Imani Radney 22-27 minutes 3/28/2023

“Our Latin American literature has always been a committed, a responsible literature,” explained Guatemalan novelist Miguel Ángel Asturias in 1973.

The great works of our countries have been written in response to a vital need, a need of the people, and therefore almost all our literature is committed. Only as an exception do some of our writers isolate themselves and become uninterested in what is happening around them; such writers are concerned with psychological or egocentric subjects and the problems of a personality out of contact with surrounding reality.1

It is the bourgeois writers, he wants to say here, who ignore the looting of their resources by the rich behemoth to the north, which then turns around and redeploys those riches on death squads and dictators. It is no surprise, then, that Asturias’s landmark novel, Mr. President, confronts its readers with similar frankness. Mr. President examines widespread corruption around a fictional Guatemalan dictator. But its 1946 debut reflected a delay of more than a decade by the country’s real dictators, who disrupted the novel’s genesis and sent its author into exile. And in this act of suppression, Asturias’s censors and exilers were aided by the US, specifically the CIA.

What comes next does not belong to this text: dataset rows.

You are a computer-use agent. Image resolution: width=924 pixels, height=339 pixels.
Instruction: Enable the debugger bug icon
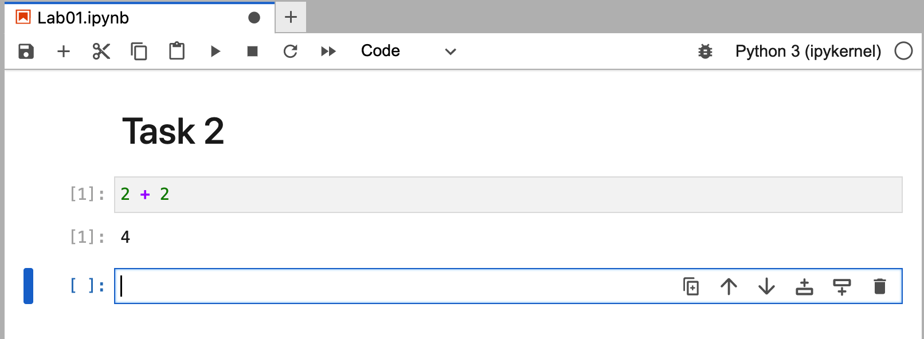click(705, 52)
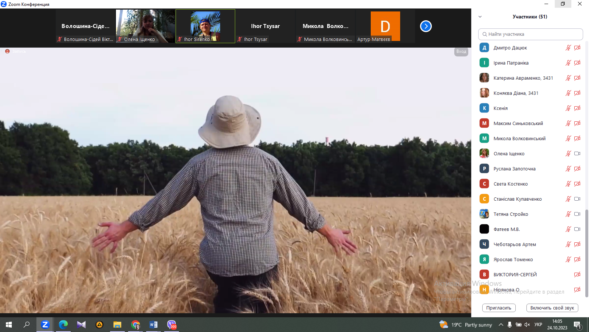Click the Пригласить button
This screenshot has width=589, height=332.
pos(499,308)
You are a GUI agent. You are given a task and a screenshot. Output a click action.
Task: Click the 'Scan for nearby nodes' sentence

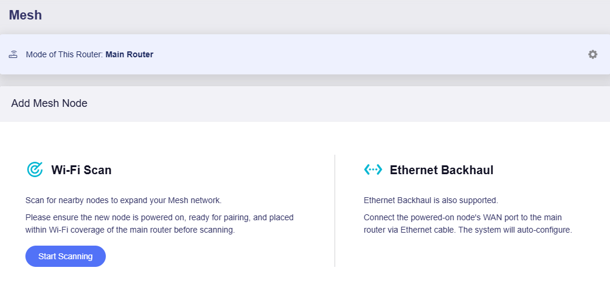(124, 201)
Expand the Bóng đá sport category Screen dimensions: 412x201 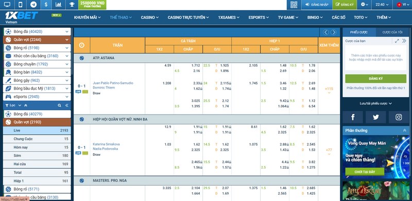tap(37, 32)
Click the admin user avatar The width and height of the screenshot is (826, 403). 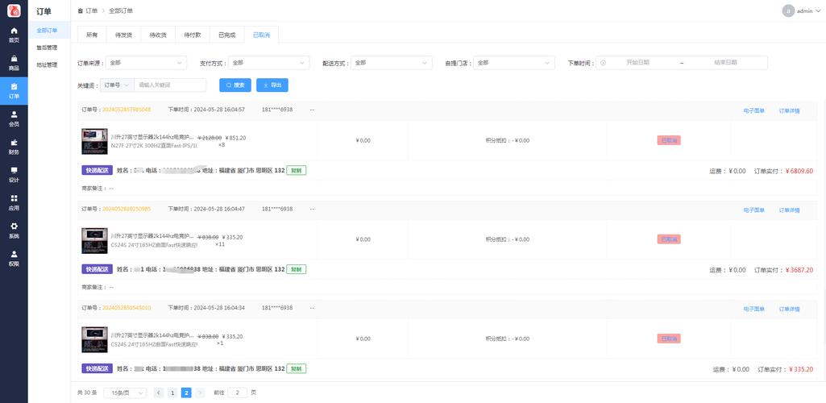[x=788, y=10]
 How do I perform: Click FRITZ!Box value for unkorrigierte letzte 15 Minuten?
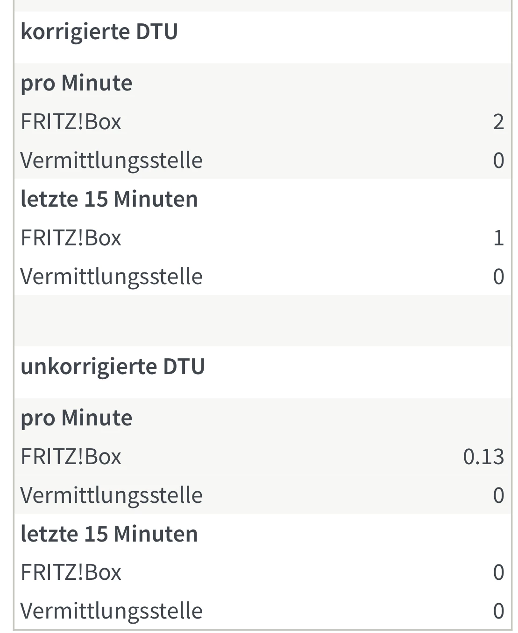coord(498,573)
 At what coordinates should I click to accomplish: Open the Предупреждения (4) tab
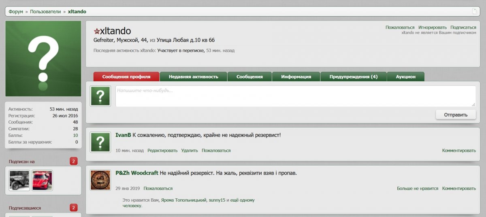[x=354, y=77]
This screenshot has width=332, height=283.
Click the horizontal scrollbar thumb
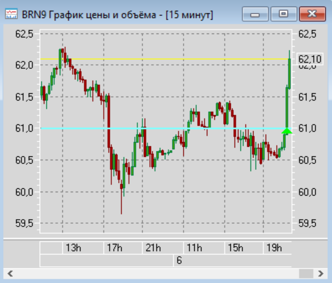[306, 273]
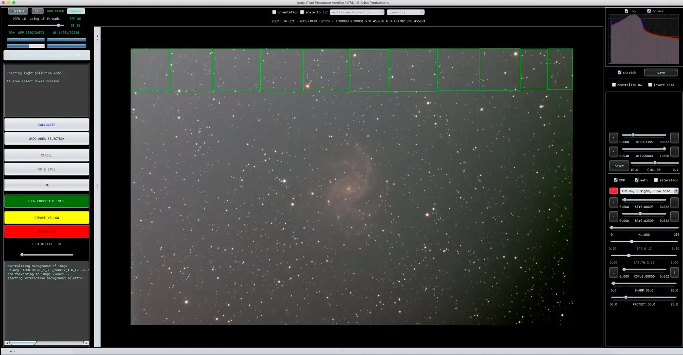Click the CALCULATE button
The width and height of the screenshot is (683, 355).
click(46, 125)
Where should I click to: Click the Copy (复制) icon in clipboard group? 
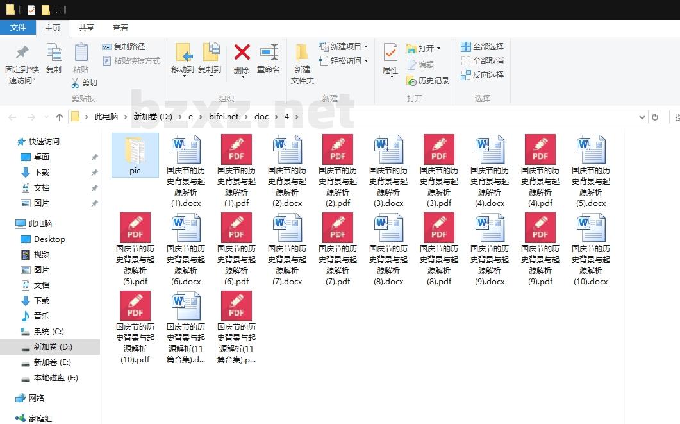pos(54,53)
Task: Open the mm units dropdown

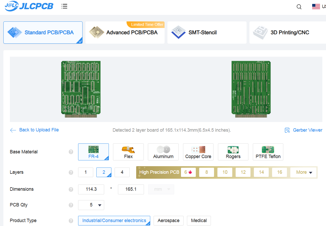Action: [161, 189]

Such suppression has long impaired Asturias’s career, reputation, and recognition. Indeed, in a new introduction to Mr. President—out last summer in David Unger’s lucid new translation—literary scholar Gerald Martin calls the novel “the first page of the Boom.” “The Boom” was the nickname for a clutch of new Latin American novels emerging in the 1960s, including those by future Nobel laureates Gabriel García Márquez and Mario Vargas Llosa. The ascent of these young, brash talents in fiction from the region is intertwined with the rise of the mid-century magazine Mundo Nuevo, which spotlighted their work. “Without Asturias,” Martin assures us, “[the Boom] might not have developed.” But while Mundo Nuevo championed the younger writers Asturias inspired, its editor disparaged the author himself. Why?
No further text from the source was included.